So weit so gut – aber was mache ich jetzt?! Potentiell könnte es ja sein, daß gpsbabel das Format des Gerätes lesen kann, aber wie finde ich raus, welches es ist? Weil „Crane Sports“ ist ja sicher nicht der eigentliche Hersteller des Loggers.

Der Hersteller der Software scheint eine Firma namens Oriem zu sein, die bieten auch einen GPS-Logger an. Aber so richtig schlau geworden bin ich noch nicht …

----------

## Marlo

Hi 

der erste Anlaufpunkt dürfte  Openstreetmap mit seinem  Forum sein.

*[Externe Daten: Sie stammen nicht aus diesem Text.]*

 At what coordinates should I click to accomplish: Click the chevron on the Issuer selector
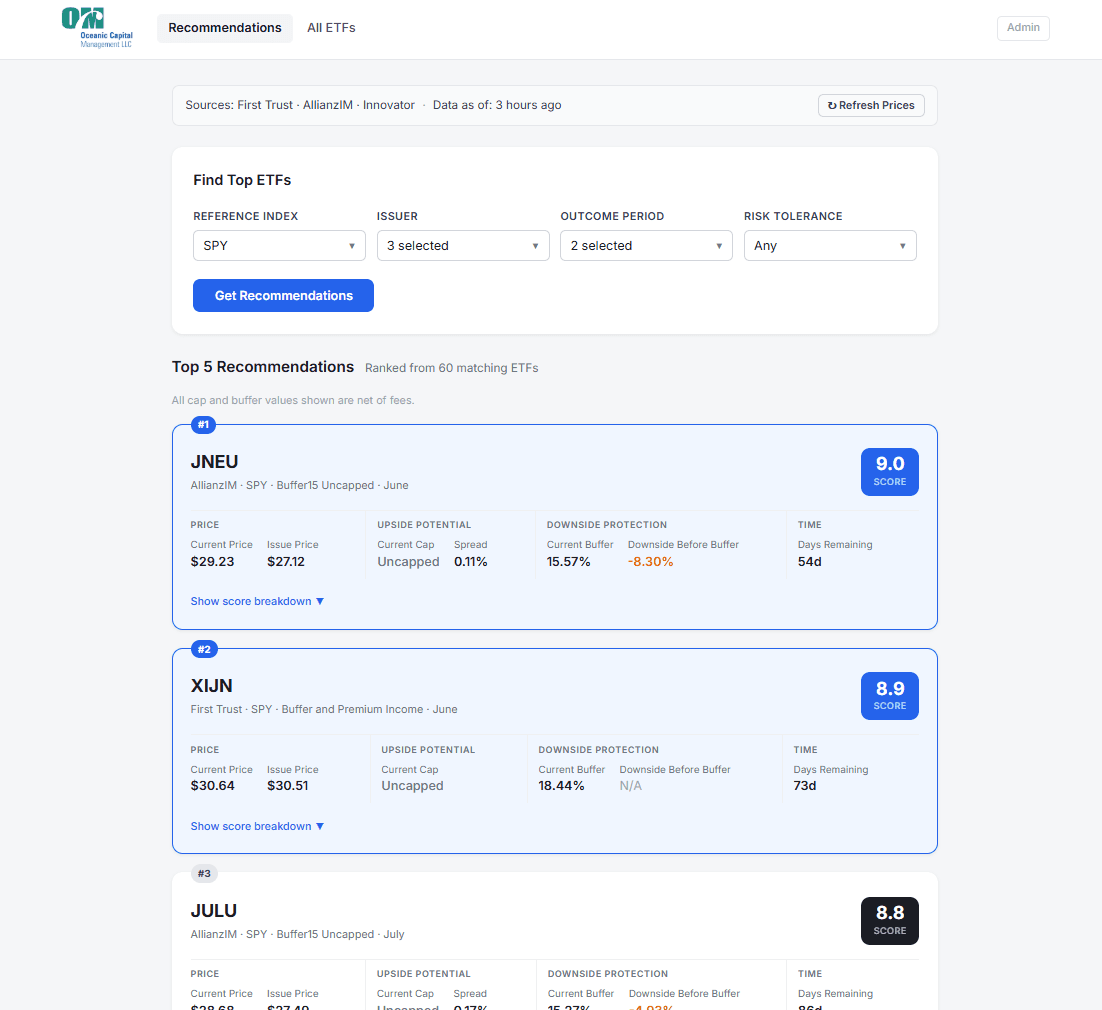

Mir hat das mit meiner GPS Sport von Tchibo im letzten Jahr sehr geholfen.

Grüße

Ma

----------

## l3u

Danke für den Tip, ich hab den Beitrag einfach mal dort gepostet! Aber vielleicht hat ja auch hier einer eine Idee ...

----------

## derFrank

Ich hab hier nen iBlue 747 GPS-Logger, bei dem sagt lsusb

 *Quote:*   

> Bus 003 Device 002: ID 10c4:ea60 Cygnal Integrated Products, Inc. CP210x Composite Device

 

Also (vermutlich) recht ähnlich zu deinem Gerät.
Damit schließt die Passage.